Auch wirtschaftlich hat Museveni die übernommene Hypothek nicht in den Griff bekommen. „Statt fundamentaler Veränderungen macht die Regierung Strukturanpassung“, schimpft Mahmood Mamdani, Politikwissenschaftler an der Makerere-Universität. Mit 1,2 Milliarden Auslandsschulden gerät die Regierung immer mehr in die Hände von Weltbank und IWF. Mit dem Sparbudget hat sie 1988 Steuern erhöht und abgewertet. Folge: Preissteigerungen. Fabriken, die erst kürzlich „rehabilitiert“ wurden, können nur noch die Hälfte ihrer Produktion absetzen.

Manfred Möchel dagegen, deutscher Berater des Wirtschaftsministeriums, schwört in seinem Büro im 13.Stock hoch über den Niederungen der Stadt auf die Rezepte der Weltbank: Privatisierung und Abspecken des Staatsapparats. Mit 56 Ministerien und 240.000 Regierungsangestellten hält der Staat sich einen Wasserkopf, der sich nur durchfüttern läßt, indem die Gehälter der Staatsdiener niedrig gehalten werden. Von 3.000 bis 6.000 Schilling kann jedoch niemand in der Stadt überleben, geschweige sich eine Dauerwelle für 8.000 Schilling leisten. Das zwingt alle zum „Diebstahl“, wie Mahmood Mamdani es nennt. Die einen stehlen Zeit, indem sie erst gar nicht in ihrem Büro auftauchen, die anderen haben das Schmierunwesen zu einem so komplexen System mit Agenten und Schleppern entwickelt, daß jeder Behördengang zu einem kostspieligen Aderlaß für die Mitbürger wird.

Auch Möchel muß zugeben, daß die Regierung weder das Geld hat, die Gehälter im öffentlichen Dienst zu erhöhen noch die Beamten abzufinden. Also was tun? Lösungen für dieses Gewirr politischer und wirtschaftlicher Probleme sind nicht greifbar.

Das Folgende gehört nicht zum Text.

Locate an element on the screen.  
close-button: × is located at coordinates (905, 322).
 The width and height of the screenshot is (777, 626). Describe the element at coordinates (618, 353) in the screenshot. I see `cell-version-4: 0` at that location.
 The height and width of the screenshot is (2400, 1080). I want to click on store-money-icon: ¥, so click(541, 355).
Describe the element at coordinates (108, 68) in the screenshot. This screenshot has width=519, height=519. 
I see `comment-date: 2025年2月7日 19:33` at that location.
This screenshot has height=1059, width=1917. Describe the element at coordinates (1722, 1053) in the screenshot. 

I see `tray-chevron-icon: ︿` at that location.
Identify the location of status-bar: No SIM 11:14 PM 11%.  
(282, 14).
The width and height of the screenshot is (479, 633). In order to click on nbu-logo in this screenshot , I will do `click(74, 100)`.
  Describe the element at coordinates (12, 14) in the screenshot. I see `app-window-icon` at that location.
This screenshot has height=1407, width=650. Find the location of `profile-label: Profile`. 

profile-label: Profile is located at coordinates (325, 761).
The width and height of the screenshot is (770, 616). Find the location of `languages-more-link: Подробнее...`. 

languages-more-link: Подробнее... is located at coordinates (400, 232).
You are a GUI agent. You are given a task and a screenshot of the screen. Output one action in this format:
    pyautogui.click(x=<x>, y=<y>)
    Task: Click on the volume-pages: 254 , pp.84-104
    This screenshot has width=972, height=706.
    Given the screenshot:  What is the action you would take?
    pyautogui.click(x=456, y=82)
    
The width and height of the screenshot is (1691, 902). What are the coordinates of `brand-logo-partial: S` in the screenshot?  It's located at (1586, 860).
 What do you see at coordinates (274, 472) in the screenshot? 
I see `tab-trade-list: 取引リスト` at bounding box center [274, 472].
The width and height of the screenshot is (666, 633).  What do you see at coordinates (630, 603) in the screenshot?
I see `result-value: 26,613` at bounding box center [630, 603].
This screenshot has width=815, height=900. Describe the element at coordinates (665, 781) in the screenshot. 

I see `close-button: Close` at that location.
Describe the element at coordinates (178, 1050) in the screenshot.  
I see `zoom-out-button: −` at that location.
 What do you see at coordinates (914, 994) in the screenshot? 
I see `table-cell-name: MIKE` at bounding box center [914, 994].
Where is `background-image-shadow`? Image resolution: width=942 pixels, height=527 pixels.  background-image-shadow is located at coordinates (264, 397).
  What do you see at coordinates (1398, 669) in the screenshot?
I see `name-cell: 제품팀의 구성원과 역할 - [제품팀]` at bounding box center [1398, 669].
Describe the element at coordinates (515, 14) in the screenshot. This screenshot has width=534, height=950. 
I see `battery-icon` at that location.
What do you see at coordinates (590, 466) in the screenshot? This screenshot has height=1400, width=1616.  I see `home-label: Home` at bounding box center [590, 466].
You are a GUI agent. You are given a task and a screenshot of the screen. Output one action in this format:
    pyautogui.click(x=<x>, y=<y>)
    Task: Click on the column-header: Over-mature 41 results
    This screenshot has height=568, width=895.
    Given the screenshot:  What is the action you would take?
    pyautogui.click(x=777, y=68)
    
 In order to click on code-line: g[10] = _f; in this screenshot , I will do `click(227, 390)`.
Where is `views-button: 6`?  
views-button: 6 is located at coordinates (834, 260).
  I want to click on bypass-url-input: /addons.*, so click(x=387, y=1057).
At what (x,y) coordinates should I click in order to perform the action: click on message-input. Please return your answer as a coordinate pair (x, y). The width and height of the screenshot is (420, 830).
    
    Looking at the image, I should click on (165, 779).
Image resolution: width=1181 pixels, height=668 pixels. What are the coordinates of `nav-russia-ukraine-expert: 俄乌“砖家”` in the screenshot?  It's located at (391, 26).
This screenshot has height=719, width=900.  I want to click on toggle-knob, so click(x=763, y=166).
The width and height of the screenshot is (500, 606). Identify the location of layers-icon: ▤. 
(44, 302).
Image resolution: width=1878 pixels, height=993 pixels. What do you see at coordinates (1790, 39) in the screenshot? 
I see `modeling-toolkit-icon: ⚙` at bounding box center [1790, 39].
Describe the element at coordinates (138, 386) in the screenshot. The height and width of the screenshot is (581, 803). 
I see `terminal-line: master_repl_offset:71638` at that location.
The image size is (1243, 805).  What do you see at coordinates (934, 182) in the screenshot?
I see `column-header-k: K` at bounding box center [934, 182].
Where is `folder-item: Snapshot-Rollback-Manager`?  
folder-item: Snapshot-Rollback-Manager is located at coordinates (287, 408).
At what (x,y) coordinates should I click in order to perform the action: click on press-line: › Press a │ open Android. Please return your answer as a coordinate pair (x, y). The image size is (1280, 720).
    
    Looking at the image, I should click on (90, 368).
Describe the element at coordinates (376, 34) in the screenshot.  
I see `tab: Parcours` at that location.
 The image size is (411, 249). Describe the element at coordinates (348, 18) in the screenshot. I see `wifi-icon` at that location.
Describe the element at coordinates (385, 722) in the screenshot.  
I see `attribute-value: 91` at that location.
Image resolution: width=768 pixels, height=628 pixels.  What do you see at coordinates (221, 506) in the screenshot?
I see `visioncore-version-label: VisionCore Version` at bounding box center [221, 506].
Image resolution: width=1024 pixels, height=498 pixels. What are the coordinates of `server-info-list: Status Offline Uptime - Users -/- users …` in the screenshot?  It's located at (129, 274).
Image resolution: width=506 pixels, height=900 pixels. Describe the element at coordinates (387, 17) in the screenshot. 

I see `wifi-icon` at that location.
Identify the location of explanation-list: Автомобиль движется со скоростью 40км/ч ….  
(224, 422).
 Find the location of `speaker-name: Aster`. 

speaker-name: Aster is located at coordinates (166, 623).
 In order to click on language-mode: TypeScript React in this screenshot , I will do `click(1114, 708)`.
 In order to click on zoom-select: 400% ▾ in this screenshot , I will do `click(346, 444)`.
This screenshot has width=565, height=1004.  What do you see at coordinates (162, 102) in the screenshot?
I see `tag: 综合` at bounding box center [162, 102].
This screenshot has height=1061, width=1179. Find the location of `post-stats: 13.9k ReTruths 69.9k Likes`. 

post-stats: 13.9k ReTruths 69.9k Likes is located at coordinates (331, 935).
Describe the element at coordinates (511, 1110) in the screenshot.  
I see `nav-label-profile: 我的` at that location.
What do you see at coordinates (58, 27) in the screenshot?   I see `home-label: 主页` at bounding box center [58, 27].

So traut denn auch niemand in Kampala dem Frieden und der Stabilität des Augenblicks. Auch die gute Versorgungslage ist noch nicht zur Normalität geworden. Kaum verbeitet sich die Nachricht, daß die Kenianer wieder einmal die Grenze geschlossen haben, da bilden sich schon Schlangen an den Tankstellen und Hamsterkäufe werden getätigt. Was den Reichen das Benzin im Tank, ist den Armen der Zucker im Tee. Die Ruhe, die in der Stadt herrscht, ist keine friedliche.

Selbst die wazungu, für die alles käuflich ist, haben Probleme. „Früher hatten sie alle zwei oder drei Frauen, jetzt haben sie Angst vor Aids“, sagt man im Nile Grill.